Hi. We’ve been running Sitecore 9.02 and Hangfire for about 3 years in production.
The infrastructure is hosted in Azure - Webapps and Azure SQL.
The setup has been more or less stable the entire time. We’ere processing around 200k-500k jobs every day.
We’ve recently encountered a huge issue, we’re the server completely hangs on startup - shutdown/startup is done at least once during deploy. This behaviour seems to happen when we have over 100K jobs enqueued. No amount of restarts will fix it. I can only get the server up again if the hangfire-database is truncated or if I create a new SQL-instance.
The .NET profiler reveals some Hangfire threads being in Wait.One state. I assume those are expected and come from the workers waiting for news jobs to process.
We also have instances where then environment is running fine for a couple of days. When I come back to it we might have 2-3 mio jobs enqueued and a number of jobs in the processing state - where they might have been in the last hour, even though this particular job only takes 300ms to run.

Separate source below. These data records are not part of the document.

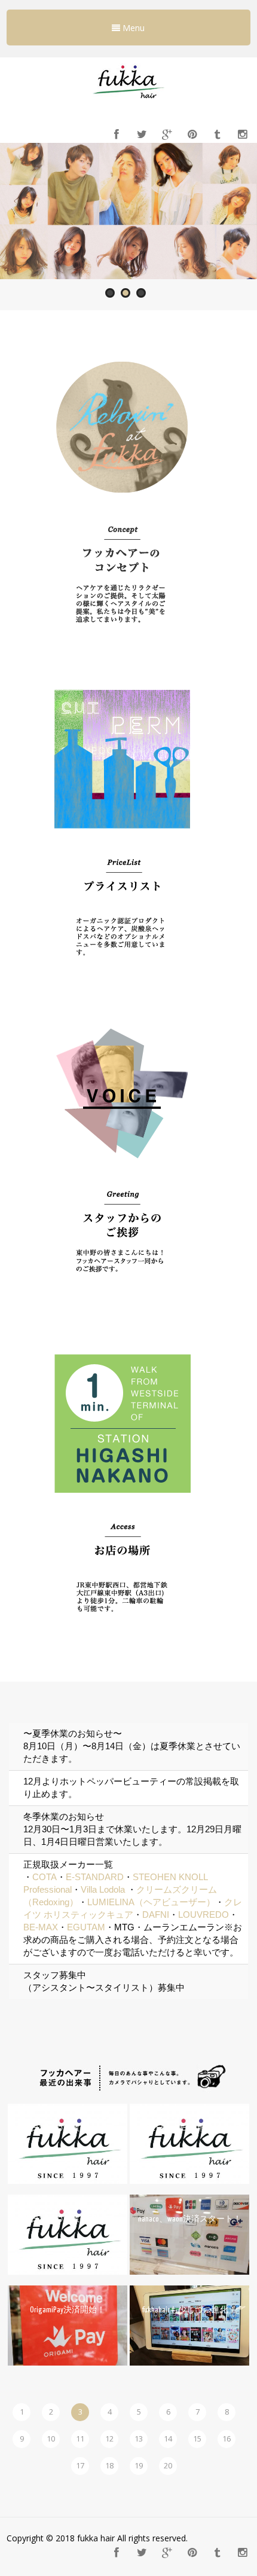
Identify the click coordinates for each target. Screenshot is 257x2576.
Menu (132, 27)
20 (168, 2465)
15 (197, 2438)
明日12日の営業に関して (67, 2219)
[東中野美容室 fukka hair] (128, 102)
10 (51, 2438)
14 (168, 2438)
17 (80, 2465)
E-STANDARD (95, 1877)
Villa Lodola (103, 1889)
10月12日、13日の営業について (189, 2128)
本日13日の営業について (67, 2128)
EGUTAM (86, 1927)
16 (226, 2438)
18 (109, 2465)
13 (138, 2438)
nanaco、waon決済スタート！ (189, 2219)
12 (109, 2438)
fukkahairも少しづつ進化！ (189, 2310)
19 (138, 2465)
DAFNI (155, 1914)
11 (80, 2438)
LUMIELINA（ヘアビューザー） (151, 1902)
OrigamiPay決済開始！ (67, 2310)
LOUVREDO (203, 1914)
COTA (44, 1877)
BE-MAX (40, 1927)
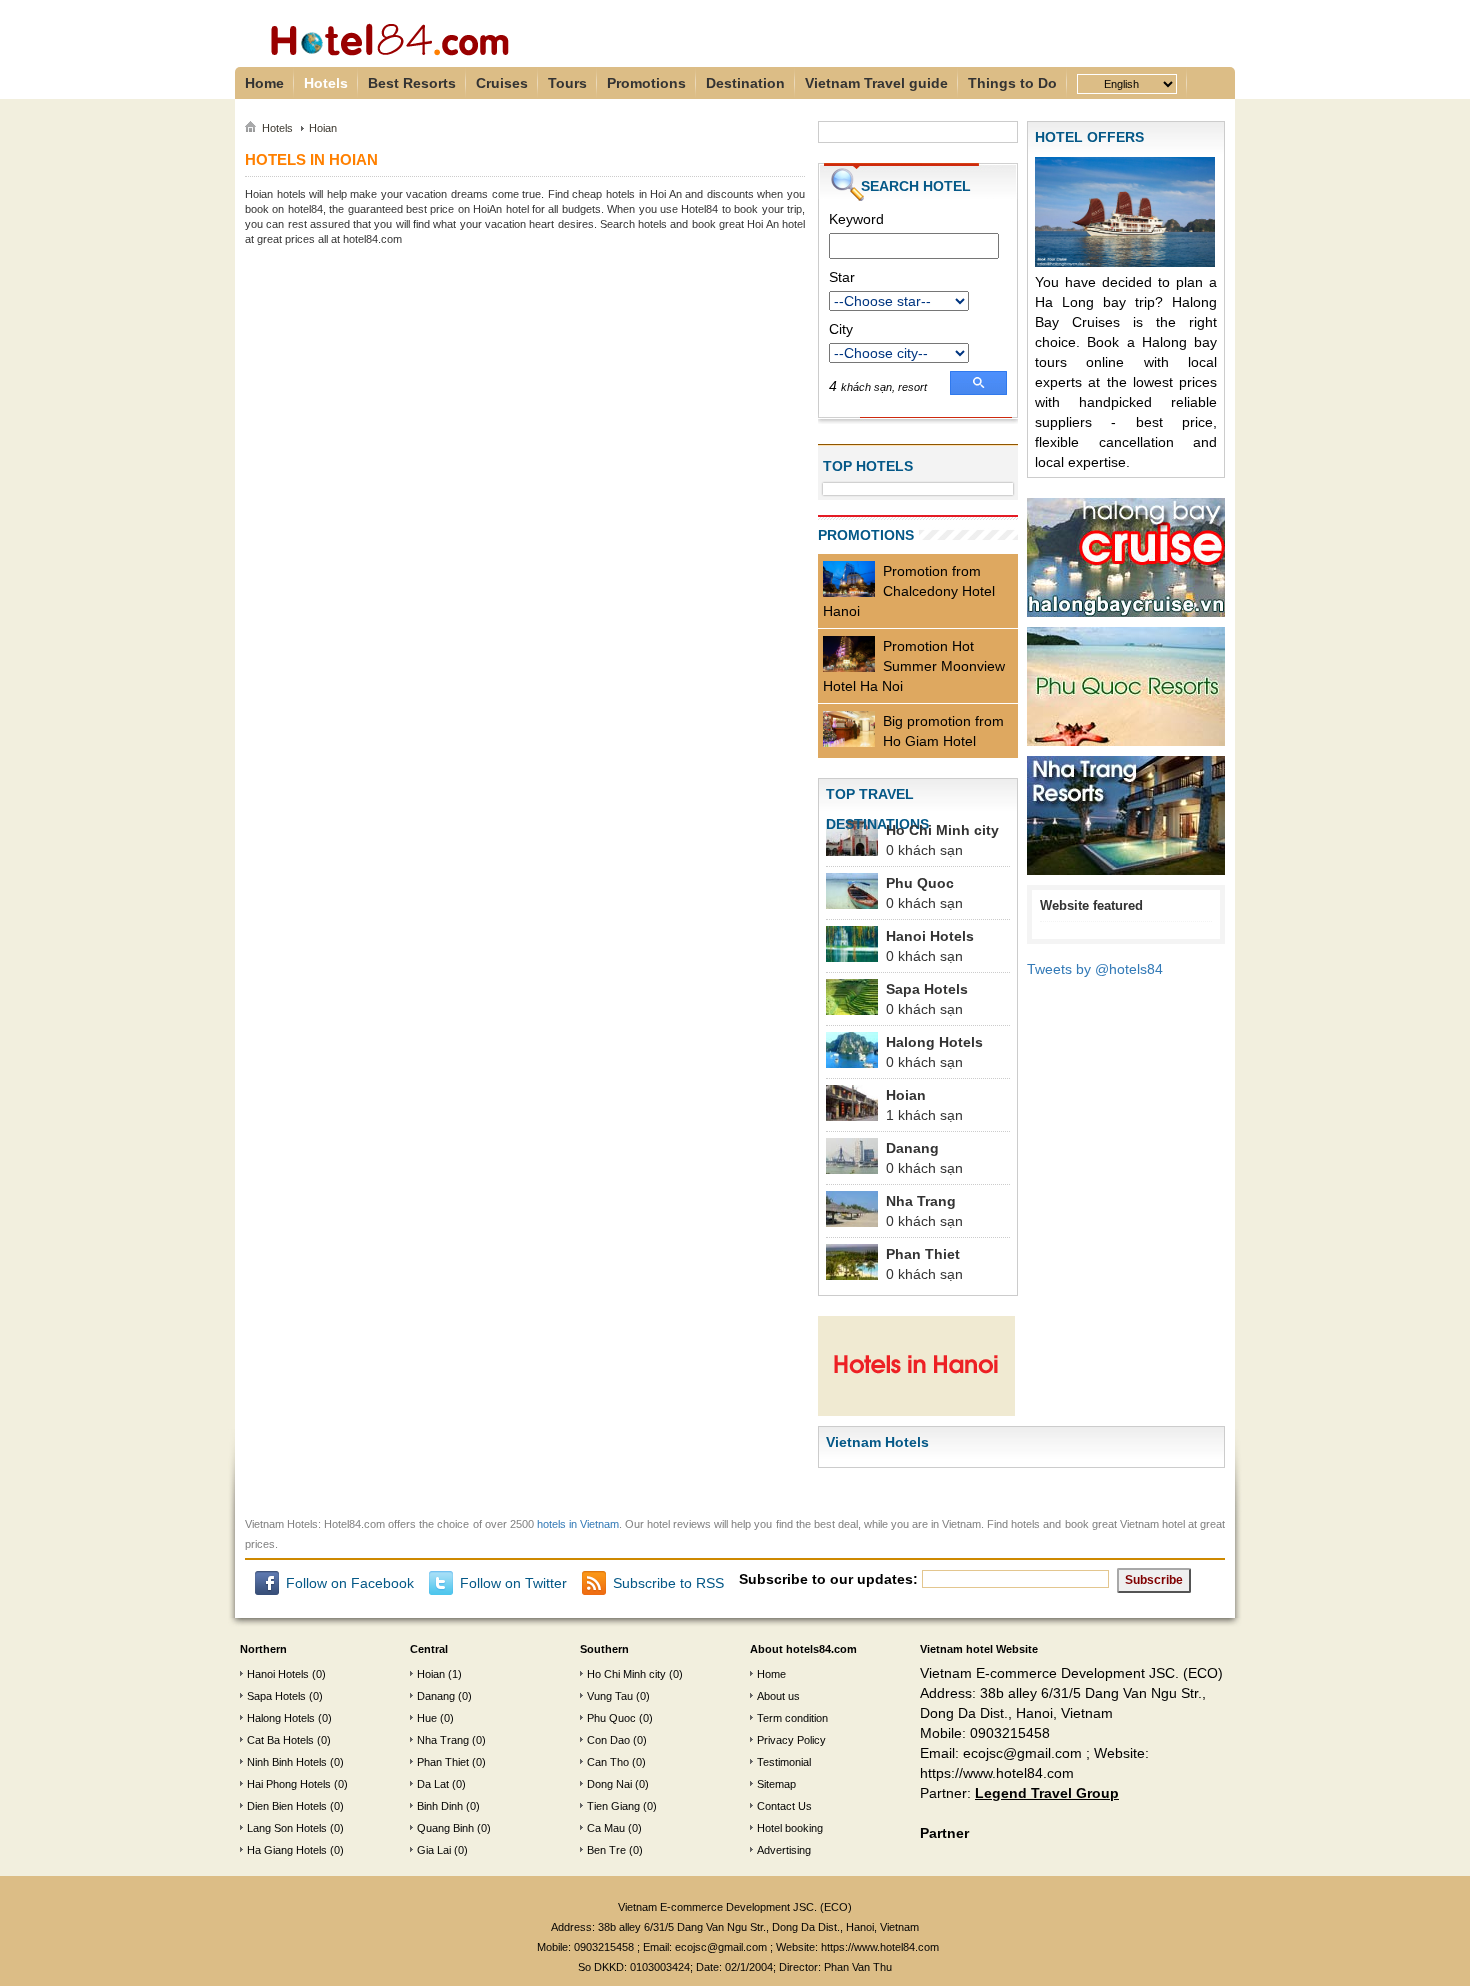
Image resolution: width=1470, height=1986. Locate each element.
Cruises (502, 83)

We have looked at Server and SQL utilization and run the various diagnostics tools in Azure. None of them seem to reveal the issue. It doesn’t make any difference scaling the infrastructure.
To me it seems that the infrastructure have problems shutting down/releasing cpu-threads or something. Something is not being shutdown gracefully so to speak.
Hangfire is configured in the owin initialize pipeline. See attached screenshot. Its not “pure” owin as Sitecore has a layer on top of it.
I’m wondering if it’s this particular way of initializing the system and the shutdown-sequence, that are giving us issues.
In other words: It could be that the combination of Sitecore and Hangfire is the issue (not Hangfire in itself).
Do any of you guys have experience with this combination of Sitecore, Hangfire and Azure? Do you have any tips where we should be careful to configure Hangfire in a certain way?